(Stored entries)
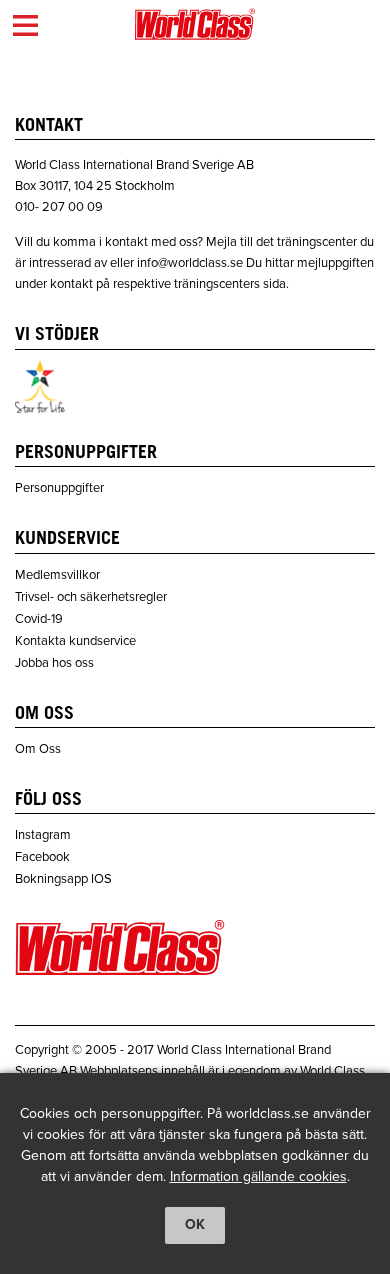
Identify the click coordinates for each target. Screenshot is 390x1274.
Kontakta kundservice (75, 641)
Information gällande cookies (258, 1176)
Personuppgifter (59, 488)
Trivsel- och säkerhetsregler (91, 597)
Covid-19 (39, 619)
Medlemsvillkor (57, 575)
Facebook (42, 857)
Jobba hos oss (54, 663)
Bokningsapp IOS (63, 879)
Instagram (43, 835)
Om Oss (38, 749)
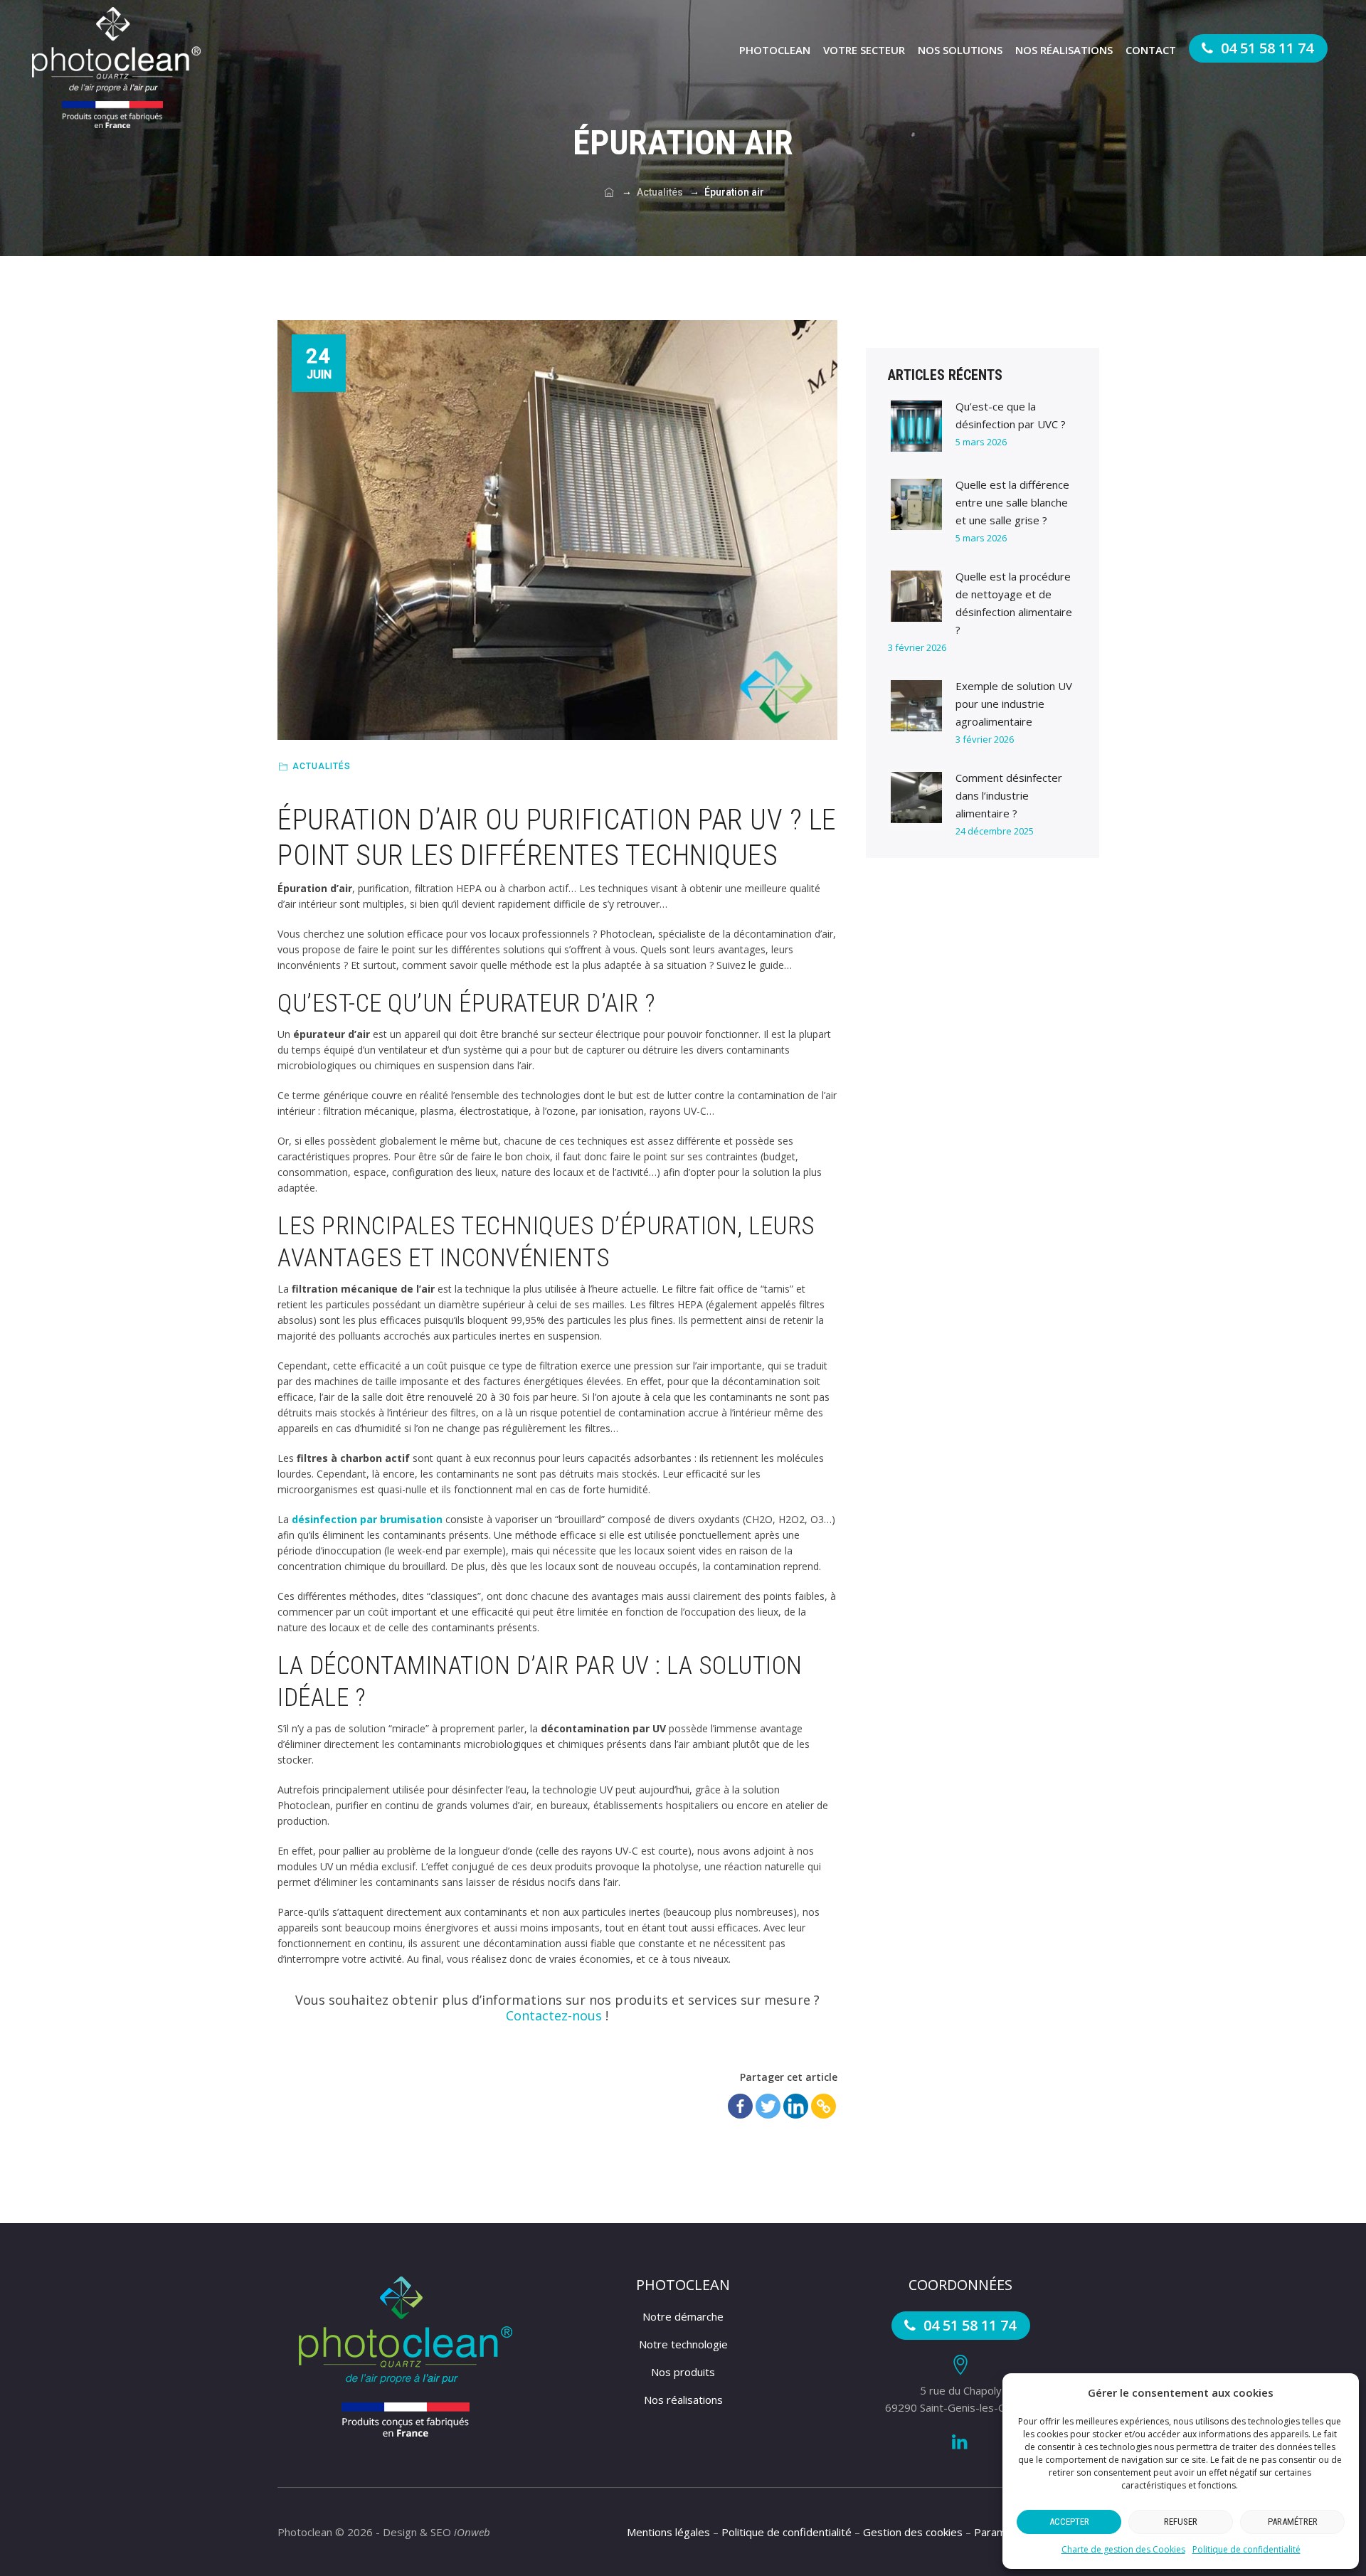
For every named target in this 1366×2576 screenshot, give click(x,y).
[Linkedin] (795, 2106)
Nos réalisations (1064, 50)
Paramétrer (1293, 2521)
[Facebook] (740, 2106)
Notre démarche (683, 2316)
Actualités (321, 766)
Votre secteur (864, 50)
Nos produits (683, 2372)
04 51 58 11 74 (1265, 48)
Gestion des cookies (913, 2532)
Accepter (1069, 2521)
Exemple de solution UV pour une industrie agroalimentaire (1013, 703)
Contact (1151, 50)
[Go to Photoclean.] (609, 192)
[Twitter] (768, 2106)
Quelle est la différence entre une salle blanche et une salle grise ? (1012, 502)
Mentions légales (668, 2532)
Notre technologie (683, 2344)
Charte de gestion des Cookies (1123, 2549)
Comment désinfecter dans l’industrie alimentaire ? (1008, 795)
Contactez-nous (554, 2015)
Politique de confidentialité (1246, 2549)
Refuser (1180, 2521)
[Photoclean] (116, 67)
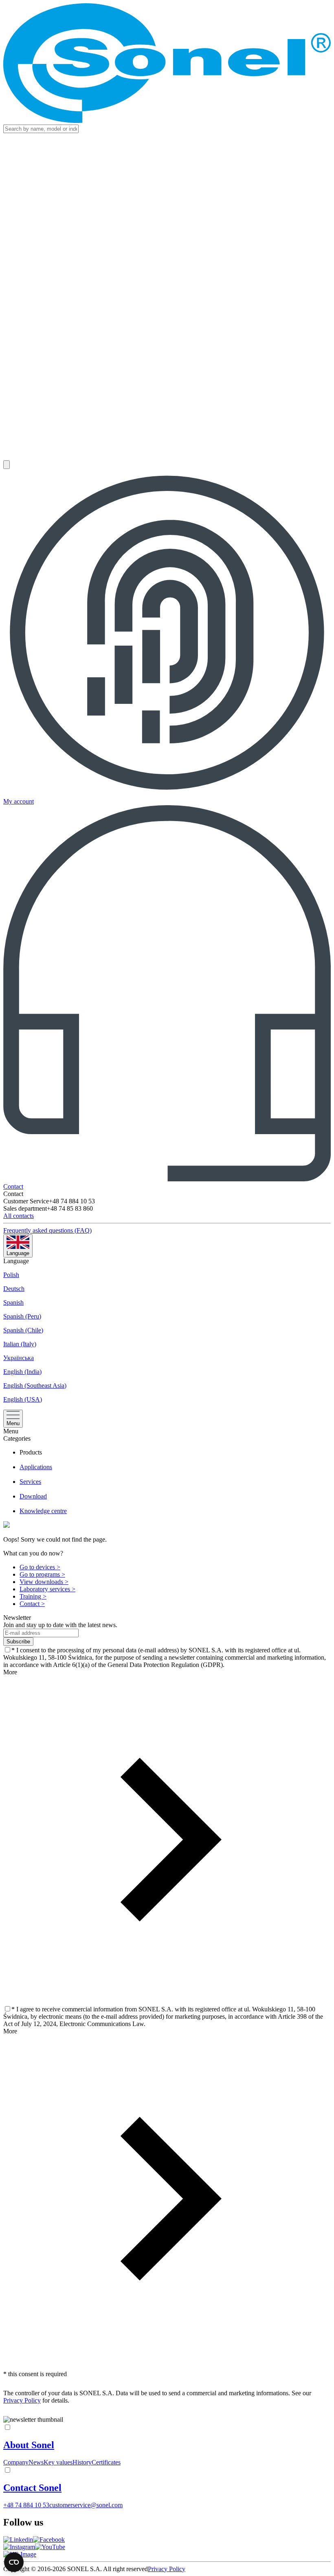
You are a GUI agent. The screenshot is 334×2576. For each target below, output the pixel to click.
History (82, 2462)
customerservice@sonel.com (86, 2505)
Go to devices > (40, 1567)
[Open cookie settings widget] (14, 2562)
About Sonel (28, 2445)
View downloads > (44, 1581)
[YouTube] (50, 2546)
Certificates (106, 2462)
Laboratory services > (47, 1589)
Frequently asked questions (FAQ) (47, 1230)
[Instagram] (19, 2546)
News (36, 2462)
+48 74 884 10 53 (26, 2505)
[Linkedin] (18, 2539)
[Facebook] (49, 2539)
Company (16, 2462)
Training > (33, 1596)
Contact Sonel (32, 2487)
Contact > (32, 1603)
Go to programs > (42, 1574)
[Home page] (167, 64)
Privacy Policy (22, 2400)
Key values (58, 2462)
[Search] (6, 464)
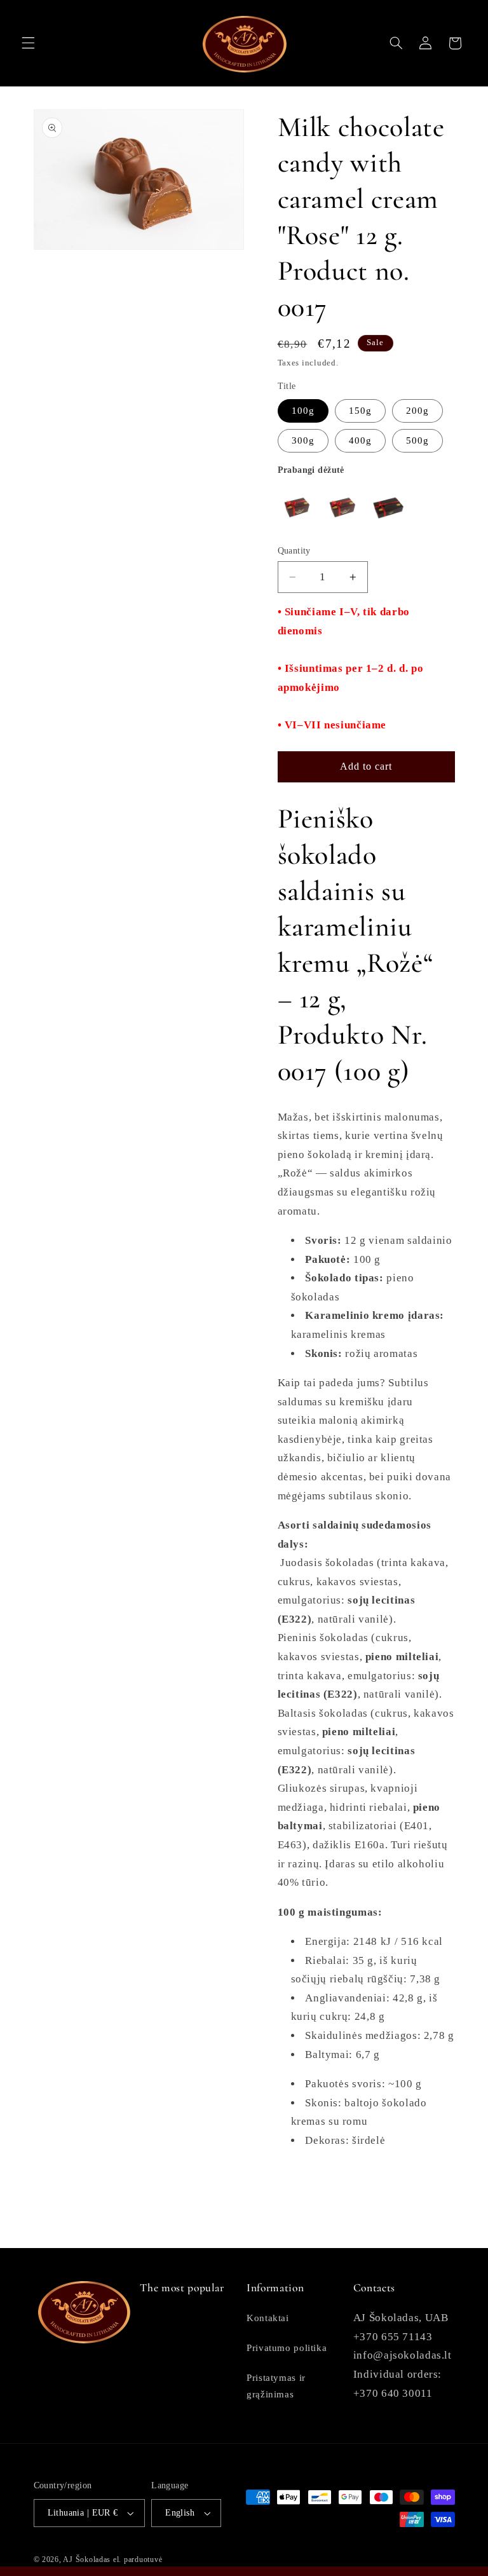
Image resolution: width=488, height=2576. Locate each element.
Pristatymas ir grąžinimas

* [Task prompt]: Once the line with "Covid-19 (39, 619)" is found in the data above, reproduce it and each line after it exactly, through the line with "[Photoclean] (116, 67)". Omit the pictures.

* [Answer box]:
Covid-19 (39, 619)
Medlemsvillkor (57, 575)
Facebook (42, 857)
Jobba hos oss (54, 663)
Bokningsapp IOS (63, 879)
Instagram (43, 835)
Om Oss (38, 749)
For every named target in this 1366×2576 screenshot, give click(x,y).
[Linkedin] (795, 2106)
Nos réalisations (1064, 50)
Paramétrer (1293, 2521)
[Facebook] (740, 2106)
Notre démarche (683, 2316)
Actualités (321, 766)
Votre secteur (864, 50)
Nos produits (683, 2372)
04 51 58 11 74 (1265, 48)
Gestion des cookies (913, 2532)
Accepter (1069, 2521)
Exemple de solution UV pour une industrie agroalimentaire (1013, 703)
Contact (1151, 50)
[Go to Photoclean.] (609, 192)
[Twitter] (768, 2106)
Quelle est la différence entre une salle blanche et une salle grise ? (1012, 502)
Mentions légales (668, 2532)
Notre technologie (683, 2344)
Charte de gestion des Cookies (1123, 2549)
Comment désinfecter dans l’industrie alimentaire ? (1008, 795)
Contactez-nous (554, 2015)
Politique de confidentialité (1246, 2549)
Refuser (1180, 2521)
[Photoclean] (116, 67)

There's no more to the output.